DIRECTIONS FOR THIS TASK:
Print the line containing "This screenshot has height=819, width=1456." and all lines after it, unchanged, through the end of the data. Leave the pictures out.

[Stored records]
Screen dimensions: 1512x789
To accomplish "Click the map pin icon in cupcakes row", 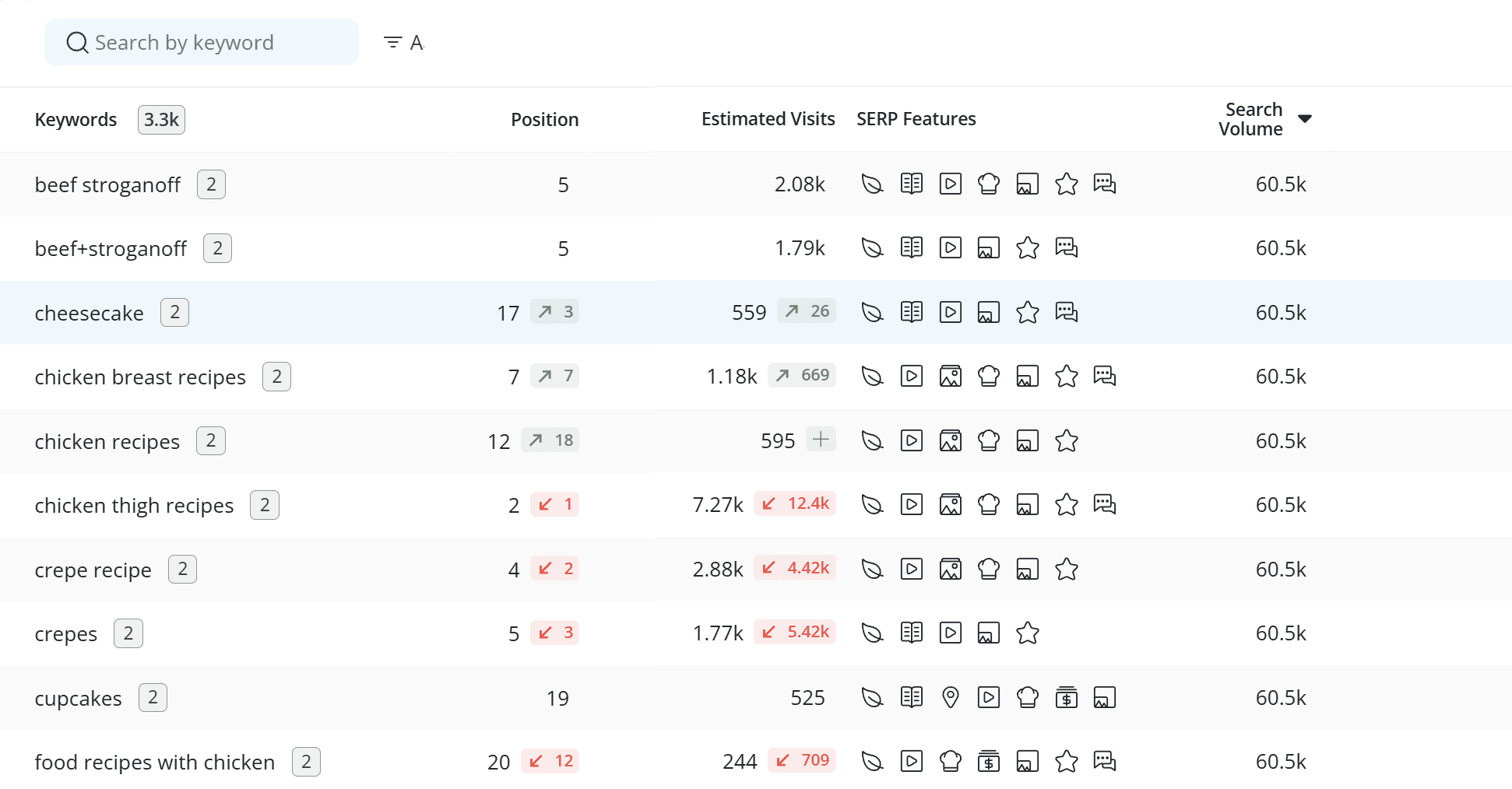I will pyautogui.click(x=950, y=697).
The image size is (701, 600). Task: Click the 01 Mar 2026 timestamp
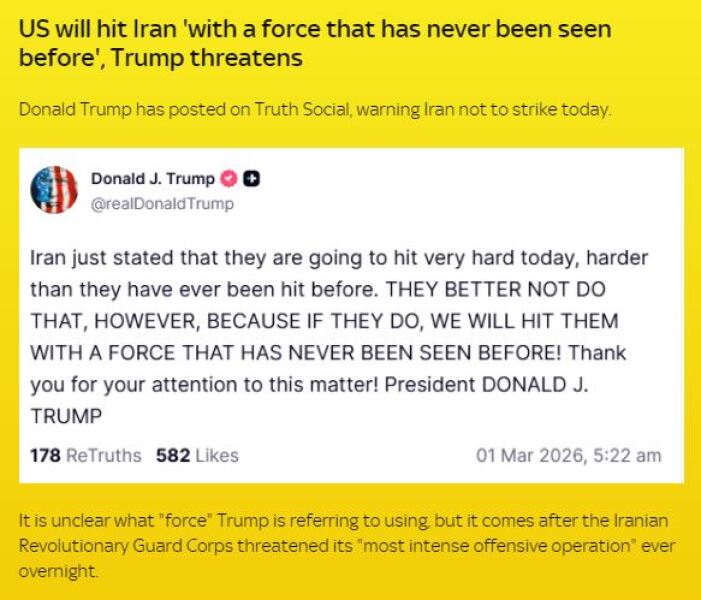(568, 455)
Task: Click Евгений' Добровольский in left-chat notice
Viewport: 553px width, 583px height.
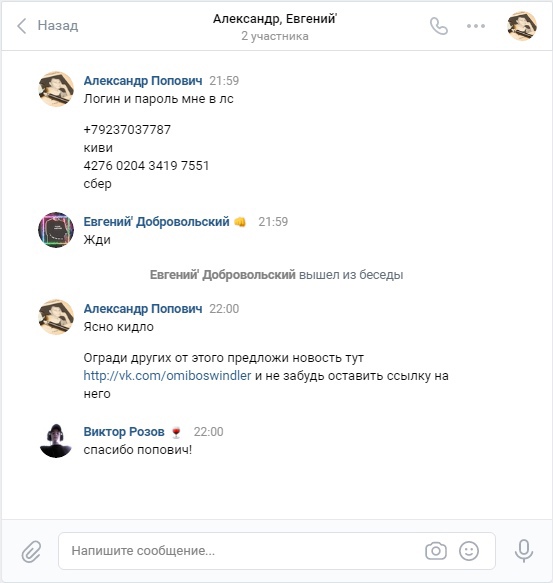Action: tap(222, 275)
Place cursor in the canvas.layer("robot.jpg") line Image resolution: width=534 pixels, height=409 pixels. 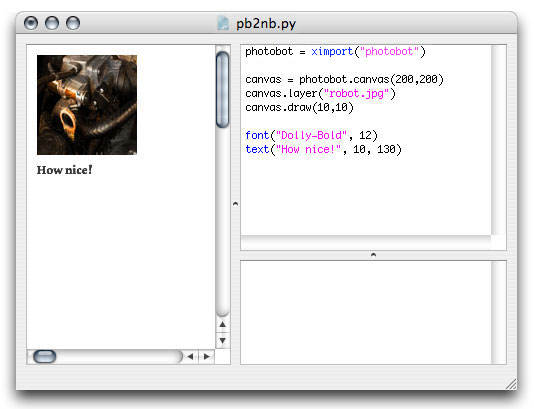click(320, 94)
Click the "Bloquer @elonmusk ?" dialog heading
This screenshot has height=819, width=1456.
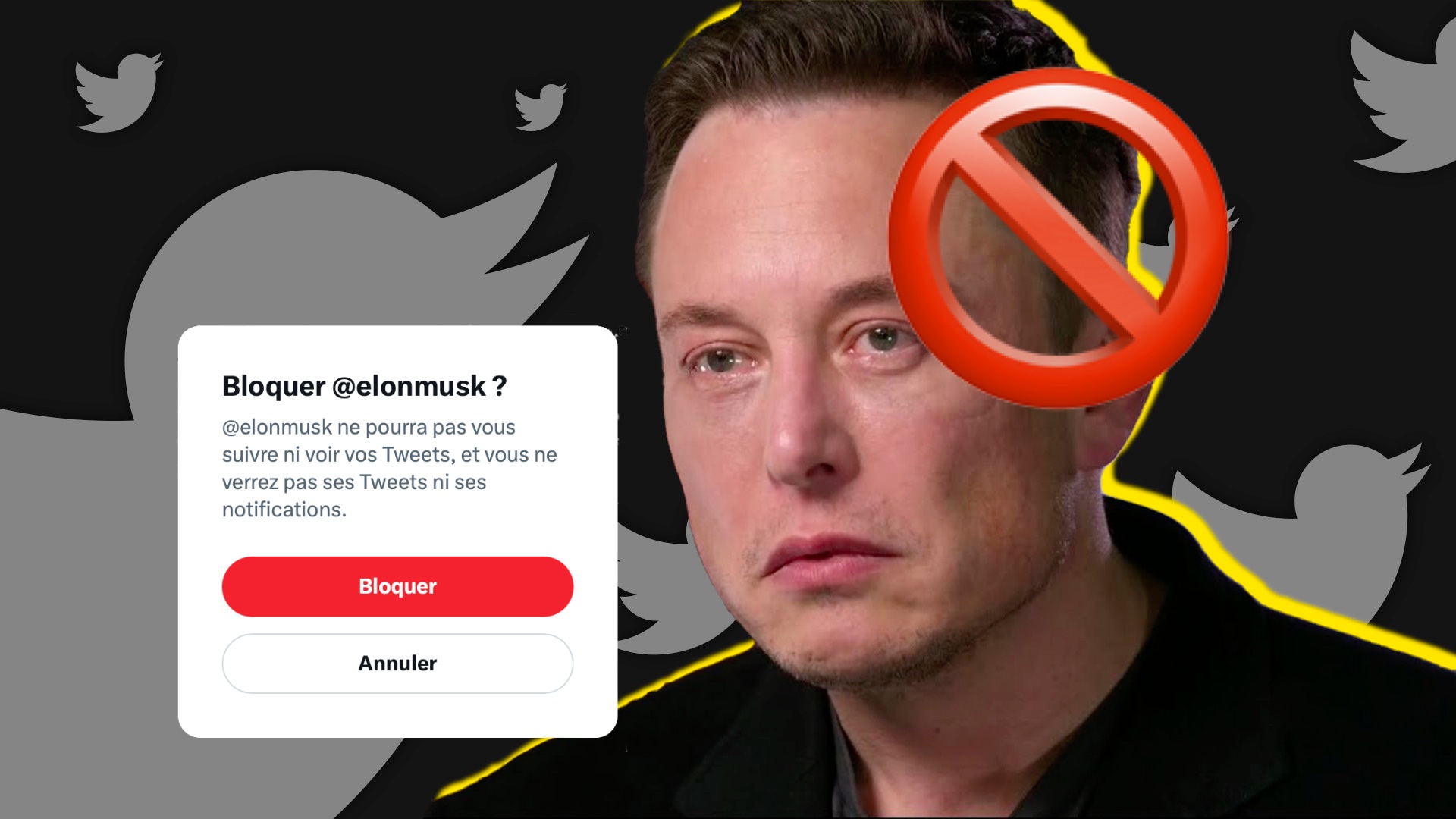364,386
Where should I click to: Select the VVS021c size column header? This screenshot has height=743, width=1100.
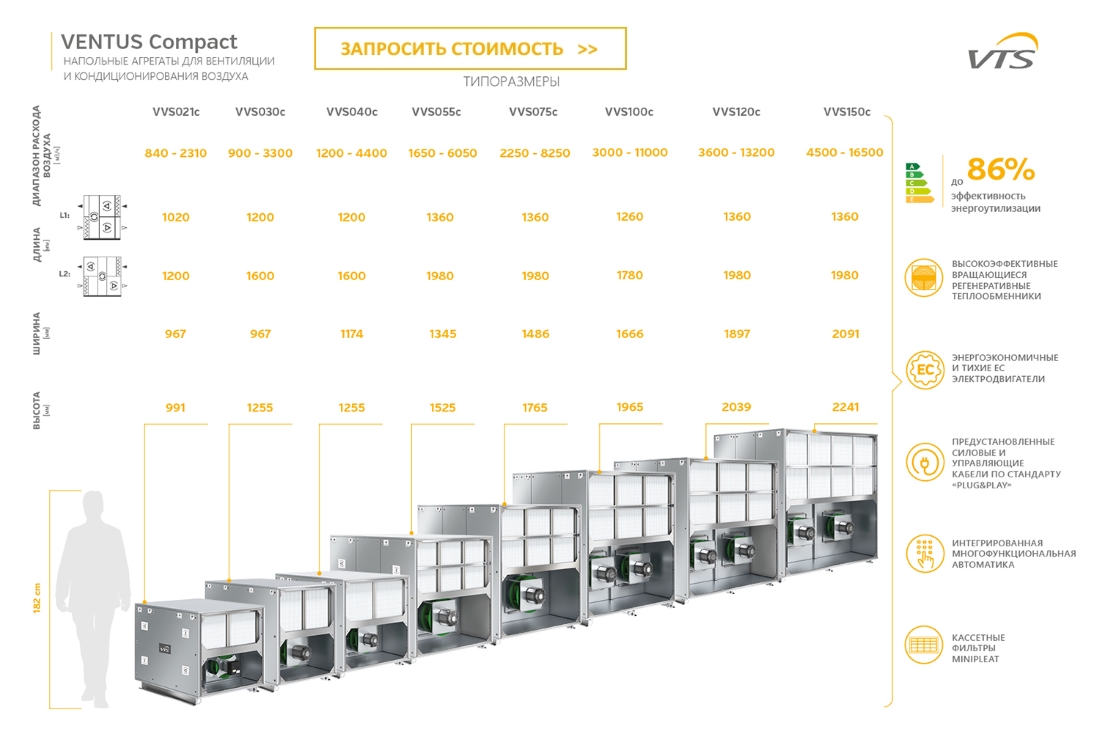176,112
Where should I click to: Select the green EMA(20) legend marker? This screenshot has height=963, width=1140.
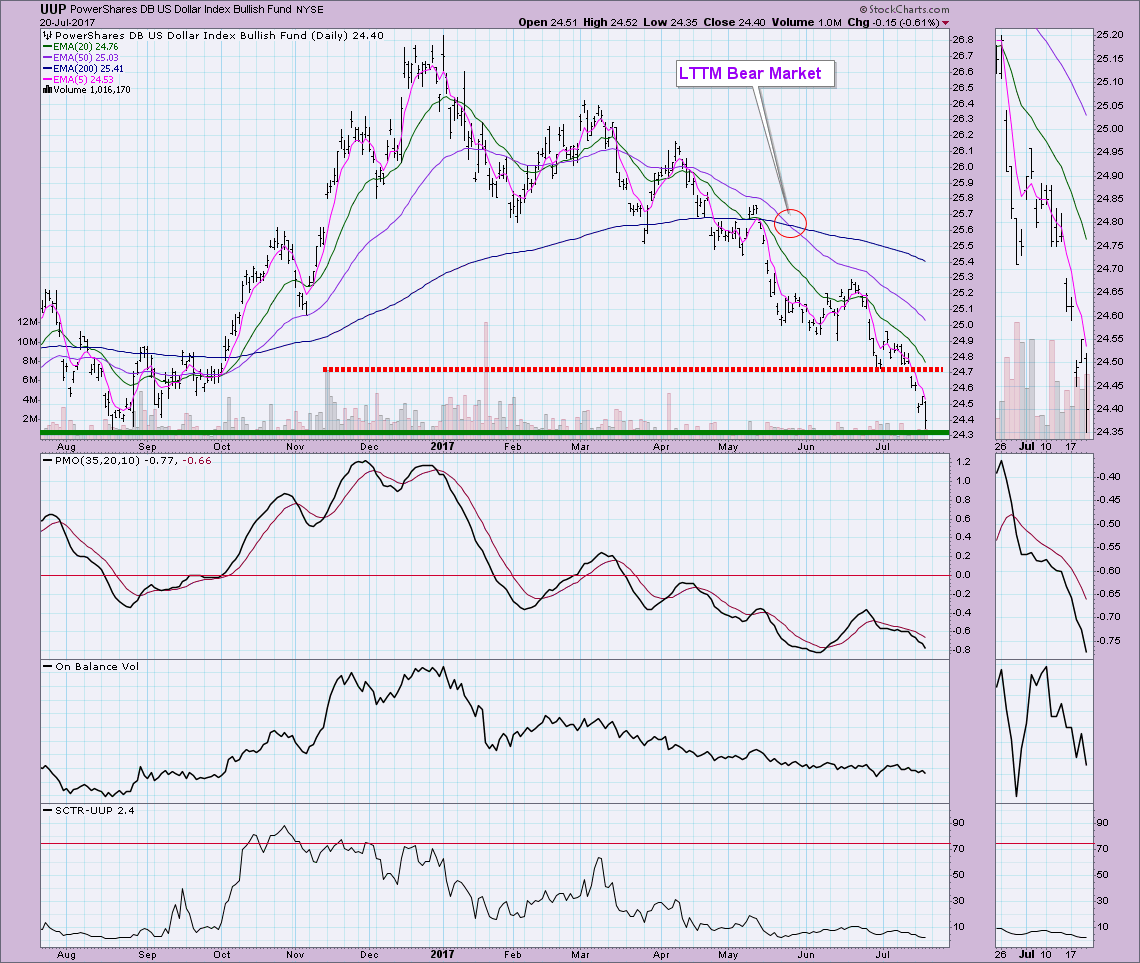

TASK OUTPUT:
This screenshot has height=819, width=1456.
364,386
Where should I click to: Select the VVS021c size column header? This screenshot has height=743, width=1100.
176,112
Where should I click to: Select the green EMA(20) legend marker? This screenshot has height=963, width=1140.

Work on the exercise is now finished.